All my exes wish they lived by the ocean.
We wear boots on the firm sand as you
blend in, lack of color,
blue and gray liquid revolving,
I think maybe I could live here too
for a while. I smile as our dreams lace
like red crabs on the seafloor, we are lacing
undetected by light, scurrying across oceans-
Baja California, farther South now to
Panama. I am searching for your
flaws in my magnifying glass, revolving
optical clarity, tiny squares in search of color.
It is revealed to me in a flood of carnation, spectacles color
my list of pros and cons, I find I am wearing bright lace
under all this density of choice. We resolve
to bring our drinks out on the ocean.
My submarine eyes cannot stop examining you,
scarlet invertebrate, we too,
are juvenile, abundance of enthusiasm, we too
must eventually settle into a melting pot of color.

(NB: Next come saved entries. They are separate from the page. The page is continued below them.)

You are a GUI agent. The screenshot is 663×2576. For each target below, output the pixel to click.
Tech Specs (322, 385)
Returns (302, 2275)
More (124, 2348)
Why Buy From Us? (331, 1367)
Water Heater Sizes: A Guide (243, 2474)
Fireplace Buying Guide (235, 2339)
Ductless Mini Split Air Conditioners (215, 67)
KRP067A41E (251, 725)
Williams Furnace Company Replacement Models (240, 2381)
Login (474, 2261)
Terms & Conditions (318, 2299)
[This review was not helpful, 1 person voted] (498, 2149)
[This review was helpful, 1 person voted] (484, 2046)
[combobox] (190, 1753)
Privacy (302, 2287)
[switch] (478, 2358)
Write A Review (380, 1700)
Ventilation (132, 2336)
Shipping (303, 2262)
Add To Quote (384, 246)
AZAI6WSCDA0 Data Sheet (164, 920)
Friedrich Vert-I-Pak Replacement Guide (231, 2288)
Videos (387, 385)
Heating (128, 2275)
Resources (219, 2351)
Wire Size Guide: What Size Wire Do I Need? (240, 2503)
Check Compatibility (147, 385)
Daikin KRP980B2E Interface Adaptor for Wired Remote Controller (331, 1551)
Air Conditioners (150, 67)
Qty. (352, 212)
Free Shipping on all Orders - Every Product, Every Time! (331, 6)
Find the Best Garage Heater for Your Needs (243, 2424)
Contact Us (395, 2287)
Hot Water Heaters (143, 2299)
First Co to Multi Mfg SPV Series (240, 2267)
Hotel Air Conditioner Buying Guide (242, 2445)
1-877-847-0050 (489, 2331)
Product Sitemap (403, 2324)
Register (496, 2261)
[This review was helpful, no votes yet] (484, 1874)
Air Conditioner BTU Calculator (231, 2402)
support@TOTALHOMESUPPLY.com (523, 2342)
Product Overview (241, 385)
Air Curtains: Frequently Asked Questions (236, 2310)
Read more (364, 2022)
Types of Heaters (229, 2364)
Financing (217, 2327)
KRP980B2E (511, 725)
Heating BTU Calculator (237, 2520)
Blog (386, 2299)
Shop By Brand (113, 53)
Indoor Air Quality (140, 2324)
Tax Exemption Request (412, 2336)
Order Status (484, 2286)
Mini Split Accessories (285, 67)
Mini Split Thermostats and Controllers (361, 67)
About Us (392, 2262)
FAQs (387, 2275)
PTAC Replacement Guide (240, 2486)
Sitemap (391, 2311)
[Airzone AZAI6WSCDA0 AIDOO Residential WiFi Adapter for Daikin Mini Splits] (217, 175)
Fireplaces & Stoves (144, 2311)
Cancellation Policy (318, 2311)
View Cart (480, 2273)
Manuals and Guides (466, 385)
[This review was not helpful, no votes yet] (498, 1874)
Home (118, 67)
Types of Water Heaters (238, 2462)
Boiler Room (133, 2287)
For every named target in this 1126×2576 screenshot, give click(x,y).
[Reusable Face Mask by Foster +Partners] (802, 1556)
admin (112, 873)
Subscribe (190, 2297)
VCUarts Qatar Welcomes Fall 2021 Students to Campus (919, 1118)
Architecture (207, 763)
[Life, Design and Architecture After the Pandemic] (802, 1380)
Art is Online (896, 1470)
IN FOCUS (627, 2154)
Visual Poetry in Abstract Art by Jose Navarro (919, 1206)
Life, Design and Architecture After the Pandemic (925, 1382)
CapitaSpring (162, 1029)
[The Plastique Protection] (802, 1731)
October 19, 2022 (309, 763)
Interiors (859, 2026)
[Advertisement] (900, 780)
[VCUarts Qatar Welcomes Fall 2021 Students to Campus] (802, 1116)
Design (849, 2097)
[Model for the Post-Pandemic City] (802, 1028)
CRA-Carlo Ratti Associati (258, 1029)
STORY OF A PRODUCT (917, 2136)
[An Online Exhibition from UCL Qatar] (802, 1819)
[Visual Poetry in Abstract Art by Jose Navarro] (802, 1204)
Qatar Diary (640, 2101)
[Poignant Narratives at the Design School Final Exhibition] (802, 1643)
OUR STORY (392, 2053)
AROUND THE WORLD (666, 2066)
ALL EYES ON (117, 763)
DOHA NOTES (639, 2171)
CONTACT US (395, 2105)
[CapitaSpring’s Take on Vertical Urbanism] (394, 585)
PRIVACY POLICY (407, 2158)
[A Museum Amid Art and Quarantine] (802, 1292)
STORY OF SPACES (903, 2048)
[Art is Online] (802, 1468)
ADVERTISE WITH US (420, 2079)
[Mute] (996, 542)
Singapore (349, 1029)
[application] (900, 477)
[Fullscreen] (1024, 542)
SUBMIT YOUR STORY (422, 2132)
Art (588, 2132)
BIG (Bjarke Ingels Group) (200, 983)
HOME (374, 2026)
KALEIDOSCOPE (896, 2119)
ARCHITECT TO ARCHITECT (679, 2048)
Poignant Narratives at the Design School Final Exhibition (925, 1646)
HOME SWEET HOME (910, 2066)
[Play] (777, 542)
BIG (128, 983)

This new southern extreme aggregated by you
pulling at my ends like lace
strands, swarming in heat, an El Niño in my oceans
our moons and tides revolve,
your whiskey and smoke revolves
around our ecosystem. Some vital point depends on the two
of us upwelling from the bottom of the ocean
floor, our faces drained of color,
where spotlights blind us near the seamount, me laced
in patchworked fragments of you.
This phenomenon is not new to you,
who dreams in waves of rolling
hypnic jerks. A sleep paralysis of cola laced
bursts of bourbon on your tongue, I too
am not innocent in all this amnesia of color,
the tail-end of a successful recruitment in our ocean.
You, washed up on a San Diego beach, and I was there too,
revolving amid clouds of sediment, another anomaly of color,
Our spiked legs laced in bitterness, no longer submerged in a sheen.